The legislature considered also a 2% across-the-board decrease in salaries, we are told. Undoubtedly, there was fear that if that course of action were taken, it would be violative of the impairment of contract clauses of the state and federal constitutions because the state had entered into a collective bargaining agreement and the legislature had ratified a contract with state employees that prohibited a cut for the period of that contract. A fiscal crisis that fails to justify a direct impairment of contract, however, cannot then be held to justify the same impairment, though accomplished in a circuitous manner.

The state emphasizes horror stories of possible layoffs in the tens of thousands in an apparent attempt to show that, even if the statute impaired contract rights, such an impairment was justified by the seriousness of the state’s fiscal crisis. The state’s scenario, however, envisions solving the entire $312 million shortage through layoffs and does not limit itself to the $63 million initially taxed to state employees. The con*584sequences of solving only $63 million of the shortage through layoffs are obviously far less serious and do not justify the state’s impairment of its employees’ contract rights. Further, the legislature did not sufficiently consider other fiscal relief measures before it resorted to the expedient of tampering with the pension fund. There is no indication that the sought-after $63.5 million was obtainable nowhere else than from public employees’ pockets.

Perhaps there is some validity to the argument that the legislature felt state employees ought to share in the cost of the solutions to the state’s financial, crisis. In my opinion, however, the legislature has passed far over the line on what is permissible and what is not in enacting this statute. Other jurisdictions have held that increases in public employee pension contributions without counterbalancing increased benefit to the employee constitute impairments of contract rights. Allen v. City of Long Beach, 45 Cal.2d 128, 287 P.2d 765 (1955); Marvel v. Dannemann, 490 F.Supp. 170 (D.Del.1980); Singer v. City of Topeka, 227 Kan. 356, 607 P.2d 467 (1980); Opinion of the Justices, 364 Mass. 847, 303 N.E.2d 320 (1973). California recently held that a decrease in employer contributions to a public pension reserve fund was an unconstitutional impairment of contract. Valdes v. Cory, 139 Cal.App.3d 773,189 Cal.Rptr. 212 (1983).

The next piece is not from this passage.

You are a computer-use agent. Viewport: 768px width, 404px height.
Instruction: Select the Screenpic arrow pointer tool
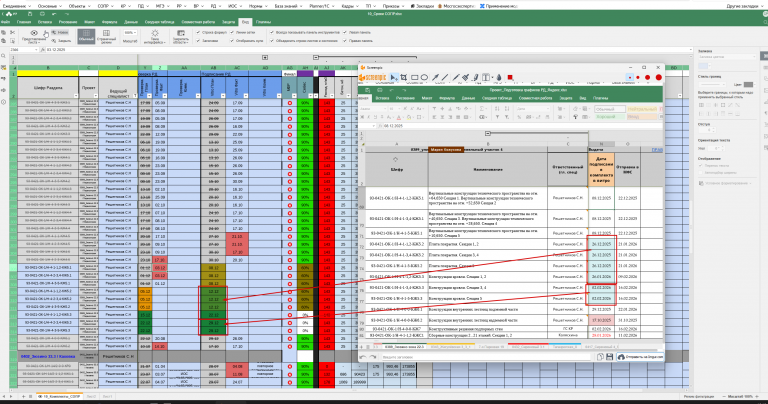pyautogui.click(x=394, y=77)
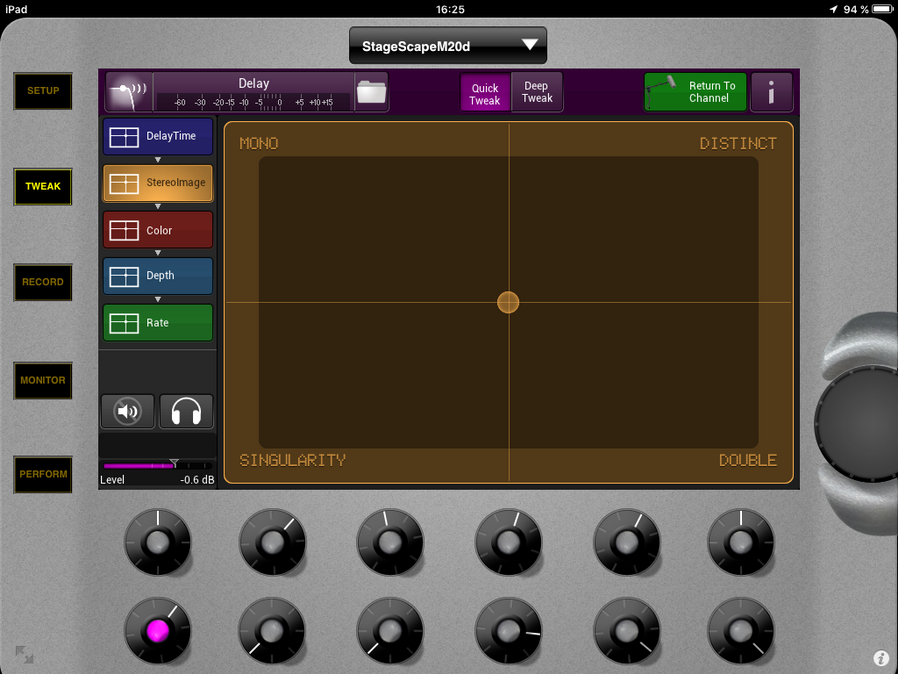Toggle the speaker mute button

128,411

I conclude that the doctrine of promissory estoppel creates actionable contract rights in public employees as to the state pension fund. By decreasing employer contributions and increasing employee contributions, the legislature has substantially impaired its contract with state employees, an impairment not justified by the extent of the financial crisis the legislature acted to cure.

Under the circumstances of this case, I must conclude that the legislature has failed to act in a constitutional manner. Thus, I must dissent from the majority opinion. To do otherwise appears to me to be nothing less than abolishing the historical protection afforded by our constitutions and to say, in effect, taxpayers beware because there is no longer a limit on legislative authority to classify and to tax or to . rewrite state contracts at will. In this case, state employees are the victims; tomorrow, anyone else could be.

. As Justice Jackson stated in discussing the federal equal protection clause:

I regard it as a salutary doctrine that cities, states and the Federal Government must exercise their powers so as not to discriminate between their inhabitants except upon some reasonable differentiation fairly related to the object of regulation. This equality is not merely abstract justice. The framers of the Constitution knew, and we should not forget today, that there is no more effective practical guaranty against arbitrary and unreasonable government than to require that the principles of law which officials would impose upon a minority must be imposed generally. Conversely, nothing opens the door to arbitrary action so effectively as to allow those officials to pick and choose only a few to whom they will apply legislation and thus to escape the political retribution that might be visited upon them if larger numbers were affected. Courts can take no better measure to assure that laws will be just than to require that laws be equal in operation.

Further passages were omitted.